*Required work*: Leaving nothing out, set down all the data exactly.
----------
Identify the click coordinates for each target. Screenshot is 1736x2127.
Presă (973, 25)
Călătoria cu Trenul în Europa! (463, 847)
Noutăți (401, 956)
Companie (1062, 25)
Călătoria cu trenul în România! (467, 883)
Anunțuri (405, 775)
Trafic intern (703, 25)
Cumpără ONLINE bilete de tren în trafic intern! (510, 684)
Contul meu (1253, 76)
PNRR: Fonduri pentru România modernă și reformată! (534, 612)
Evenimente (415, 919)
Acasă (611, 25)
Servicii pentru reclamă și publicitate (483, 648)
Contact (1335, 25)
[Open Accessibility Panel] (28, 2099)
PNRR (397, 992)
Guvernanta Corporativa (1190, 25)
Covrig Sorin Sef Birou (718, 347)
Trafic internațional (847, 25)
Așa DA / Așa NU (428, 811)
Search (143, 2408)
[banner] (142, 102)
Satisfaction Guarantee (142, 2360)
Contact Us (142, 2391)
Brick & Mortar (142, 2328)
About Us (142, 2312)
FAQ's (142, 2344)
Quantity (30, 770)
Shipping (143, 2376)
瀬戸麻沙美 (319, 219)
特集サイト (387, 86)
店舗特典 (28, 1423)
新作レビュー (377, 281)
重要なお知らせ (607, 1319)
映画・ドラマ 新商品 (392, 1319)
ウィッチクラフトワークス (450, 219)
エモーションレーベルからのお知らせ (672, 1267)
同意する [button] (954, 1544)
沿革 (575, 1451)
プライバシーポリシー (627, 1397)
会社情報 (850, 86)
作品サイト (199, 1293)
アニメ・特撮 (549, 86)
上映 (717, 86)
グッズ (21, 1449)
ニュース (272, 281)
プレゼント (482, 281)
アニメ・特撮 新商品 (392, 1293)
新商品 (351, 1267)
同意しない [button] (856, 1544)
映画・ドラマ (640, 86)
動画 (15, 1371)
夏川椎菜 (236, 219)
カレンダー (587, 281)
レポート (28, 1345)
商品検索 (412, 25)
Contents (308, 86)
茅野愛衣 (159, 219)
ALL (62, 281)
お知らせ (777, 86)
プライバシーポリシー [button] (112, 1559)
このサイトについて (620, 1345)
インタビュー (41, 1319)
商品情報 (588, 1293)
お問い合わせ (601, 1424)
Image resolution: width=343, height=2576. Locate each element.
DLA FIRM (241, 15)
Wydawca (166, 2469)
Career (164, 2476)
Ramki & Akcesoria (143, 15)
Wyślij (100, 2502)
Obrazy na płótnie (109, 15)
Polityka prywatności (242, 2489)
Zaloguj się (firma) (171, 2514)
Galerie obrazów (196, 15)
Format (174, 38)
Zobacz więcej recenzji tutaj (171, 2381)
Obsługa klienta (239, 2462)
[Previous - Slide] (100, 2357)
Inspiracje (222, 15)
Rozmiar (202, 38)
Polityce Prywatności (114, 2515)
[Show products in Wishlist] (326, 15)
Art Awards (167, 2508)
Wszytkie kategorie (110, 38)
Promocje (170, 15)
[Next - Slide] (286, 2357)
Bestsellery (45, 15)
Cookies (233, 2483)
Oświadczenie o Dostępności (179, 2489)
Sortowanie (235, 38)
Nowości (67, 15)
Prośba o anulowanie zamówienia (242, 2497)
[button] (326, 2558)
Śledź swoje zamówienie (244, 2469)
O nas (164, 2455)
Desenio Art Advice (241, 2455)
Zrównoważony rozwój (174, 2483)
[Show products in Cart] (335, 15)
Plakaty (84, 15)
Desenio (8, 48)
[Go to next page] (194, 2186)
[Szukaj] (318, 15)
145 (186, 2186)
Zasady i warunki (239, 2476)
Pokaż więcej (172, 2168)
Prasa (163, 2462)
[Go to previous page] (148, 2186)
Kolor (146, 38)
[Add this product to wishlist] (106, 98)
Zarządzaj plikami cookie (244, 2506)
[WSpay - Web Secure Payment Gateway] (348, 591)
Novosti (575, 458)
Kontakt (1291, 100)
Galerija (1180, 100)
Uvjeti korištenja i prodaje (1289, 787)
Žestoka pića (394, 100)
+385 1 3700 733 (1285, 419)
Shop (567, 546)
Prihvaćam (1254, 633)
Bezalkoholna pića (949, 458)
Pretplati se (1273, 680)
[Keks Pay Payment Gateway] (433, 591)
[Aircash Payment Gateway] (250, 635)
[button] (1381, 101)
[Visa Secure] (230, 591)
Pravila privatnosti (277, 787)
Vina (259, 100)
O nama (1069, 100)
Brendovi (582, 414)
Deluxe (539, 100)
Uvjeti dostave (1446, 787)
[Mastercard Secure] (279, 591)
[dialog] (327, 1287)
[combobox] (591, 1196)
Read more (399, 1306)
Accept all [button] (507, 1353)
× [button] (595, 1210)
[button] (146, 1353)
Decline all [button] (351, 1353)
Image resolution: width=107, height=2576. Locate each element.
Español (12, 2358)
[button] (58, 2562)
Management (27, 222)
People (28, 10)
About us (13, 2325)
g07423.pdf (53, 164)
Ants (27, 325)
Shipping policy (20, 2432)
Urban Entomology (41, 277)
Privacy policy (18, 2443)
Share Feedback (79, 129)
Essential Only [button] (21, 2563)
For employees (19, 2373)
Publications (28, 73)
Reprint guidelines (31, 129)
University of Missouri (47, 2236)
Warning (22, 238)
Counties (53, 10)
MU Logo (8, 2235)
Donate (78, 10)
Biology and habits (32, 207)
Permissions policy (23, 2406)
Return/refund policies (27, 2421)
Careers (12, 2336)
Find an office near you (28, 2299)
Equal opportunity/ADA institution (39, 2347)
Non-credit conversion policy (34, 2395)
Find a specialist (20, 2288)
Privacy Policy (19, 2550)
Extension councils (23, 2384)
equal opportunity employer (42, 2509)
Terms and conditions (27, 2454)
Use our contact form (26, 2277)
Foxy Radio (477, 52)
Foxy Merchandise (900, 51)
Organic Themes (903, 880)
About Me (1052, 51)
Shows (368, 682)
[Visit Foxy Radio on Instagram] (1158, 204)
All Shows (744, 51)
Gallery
----------
*Task response*:
Identify the click coordinates for each target. Screenshot is 1736x2127.
Presă (973, 25)
Călătoria cu Trenul în Europa! (463, 847)
Noutăți (401, 956)
Companie (1062, 25)
Călătoria cu trenul în România! (467, 883)
Anunțuri (405, 775)
Trafic intern (703, 25)
Cumpără ONLINE bilete de tren în trafic intern! (510, 684)
Contul meu (1253, 76)
PNRR: Fonduri pentru România modernă și reformată! (534, 612)
Evenimente (415, 919)
Acasă (611, 25)
Servicii pentru reclamă și publicitate (483, 648)
Contact (1335, 25)
[Open Accessibility Panel] (28, 2099)
PNRR (397, 992)
Guvernanta Corporativa (1190, 25)
Covrig Sorin Sef Birou (718, 347)
Trafic internațional (847, 25)
Așa DA / Așa NU (428, 811)
Search (143, 2408)
[banner] (142, 102)
Satisfaction Guarantee (142, 2360)
Contact Us (142, 2391)
Brick & Mortar (142, 2328)
About Us (142, 2312)
FAQ's (142, 2344)
Quantity (30, 770)
Shipping (143, 2376)
瀬戸麻沙美 (319, 219)
特集サイト (387, 86)
店舗特典 (28, 1423)
新作レビュー (377, 281)
重要なお知らせ (607, 1319)
映画・ドラマ 新商品 (392, 1319)
ウィッチクラフトワークス (450, 219)
エモーションレーベルからのお知らせ (672, 1267)
同意する [button] (954, 1544)
沿革 (575, 1451)
プライバシーポリシー (627, 1397)
会社情報 (850, 86)
作品サイト (199, 1293)
アニメ・特撮 (549, 86)
上映 (717, 86)
グッズ (21, 1449)
ニュース (272, 281)
プレゼント (482, 281)
アニメ・特撮 新商品 (392, 1293)
新商品 (351, 1267)
同意しない [button] (856, 1544)
映画・ドラマ (640, 86)
動画 (15, 1371)
夏川椎菜 (236, 219)
カレンダー (587, 281)
レポート (28, 1345)
商品検索 (412, 25)
Contents (308, 86)
茅野愛衣 (159, 219)
ALL (62, 281)
お知らせ (777, 86)
プライバシーポリシー [button] (112, 1559)
このサイトについて (620, 1345)
インタビュー (41, 1319)
商品情報 (588, 1293)
お問い合わせ (601, 1424)
Image resolution: width=343, height=2576. Locate each element.
DLA FIRM (241, 15)
Wydawca (166, 2469)
Career (164, 2476)
Ramki & Akcesoria (143, 15)
Wyślij (100, 2502)
Obrazy na płótnie (109, 15)
Polityka prywatności (242, 2489)
Zaloguj się (firma) (171, 2514)
Galerie obrazów (196, 15)
Format (174, 38)
Zobacz więcej recenzji tutaj (171, 2381)
Obsługa klienta (239, 2462)
[Previous - Slide] (100, 2357)
Inspiracje (222, 15)
Rozmiar (202, 38)
Polityce Prywatności (114, 2515)
[Show products in Wishlist] (326, 15)
Art Awards (167, 2508)
Wszytkie kategorie (110, 38)
Promocje (170, 15)
[Next - Slide] (286, 2357)
Bestsellery (45, 15)
Cookies (233, 2483)
Oświadczenie o Dostępności (179, 2489)
Sortowanie (235, 38)
Nowości (67, 15)
Prośba o anulowanie zamówienia (242, 2497)
[button] (326, 2558)
Śledź swoje zamówienie (244, 2469)
O nas (164, 2455)
Desenio Art Advice (241, 2455)
Zrównoważony rozwój (174, 2483)
[Show products in Cart] (335, 15)
Plakaty (84, 15)
Desenio (8, 48)
[Go to next page] (194, 2186)
[Szukaj] (318, 15)
145 (186, 2186)
Zasady i warunki (239, 2476)
Pokaż więcej (172, 2168)
Prasa (163, 2462)
[Go to previous page] (148, 2186)
Kolor (146, 38)
[Add this product to wishlist] (106, 98)
Zarządzaj plikami cookie (244, 2506)
[WSpay - Web Secure Payment Gateway] (348, 591)
Novosti (575, 458)
Kontakt (1291, 100)
Galerija (1180, 100)
Uvjeti korištenja i prodaje (1289, 787)
Žestoka pića (394, 100)
+385 1 3700 733 (1285, 419)
Shop (567, 546)
Prihvaćam (1254, 633)
Bezalkoholna pića (949, 458)
Pretplati se (1273, 680)
[Keks Pay Payment Gateway] (433, 591)
[Aircash Payment Gateway] (250, 635)
[button] (1381, 101)
[Visa Secure] (230, 591)
Pravila privatnosti (277, 787)
Vina (259, 100)
O nama (1069, 100)
Brendovi (582, 414)
Deluxe (539, 100)
Uvjeti dostave (1446, 787)
[Mastercard Secure] (279, 591)
[dialog] (327, 1287)
[combobox] (591, 1196)
Read more (399, 1306)
Accept all [button] (507, 1353)
× [button] (595, 1210)
[button] (146, 1353)
Decline all [button] (351, 1353)
Image resolution: width=107, height=2576. Locate each element.
Español (12, 2358)
[button] (58, 2562)
Management (27, 222)
People (28, 10)
About us (13, 2325)
g07423.pdf (53, 164)
Ants (27, 325)
Shipping policy (20, 2432)
Urban Entomology (41, 277)
Privacy policy (18, 2443)
Share Feedback (79, 129)
Essential Only [button] (21, 2563)
For employees (19, 2373)
Publications (28, 73)
Reprint guidelines (31, 129)
University of Missouri (47, 2236)
Warning (22, 238)
Counties (53, 10)
MU Logo (8, 2235)
Donate (78, 10)
Biology and habits (32, 207)
Permissions policy (23, 2406)
Return/refund policies (27, 2421)
Careers (12, 2336)
Find an office near you (28, 2299)
Equal opportunity/ADA institution (39, 2347)
Non-credit conversion policy (34, 2395)
Find a specialist (20, 2288)
Privacy Policy (19, 2550)
Extension councils (23, 2384)
equal opportunity employer (42, 2509)
Terms and conditions (27, 2454)
Use our contact form (26, 2277)
Foxy Radio (477, 52)
Foxy Merchandise (900, 51)
Organic Themes (903, 880)
About Me (1052, 51)
Shows (368, 682)
[Visit Foxy Radio on Instagram] (1158, 204)
All Shows (744, 51)
Gallery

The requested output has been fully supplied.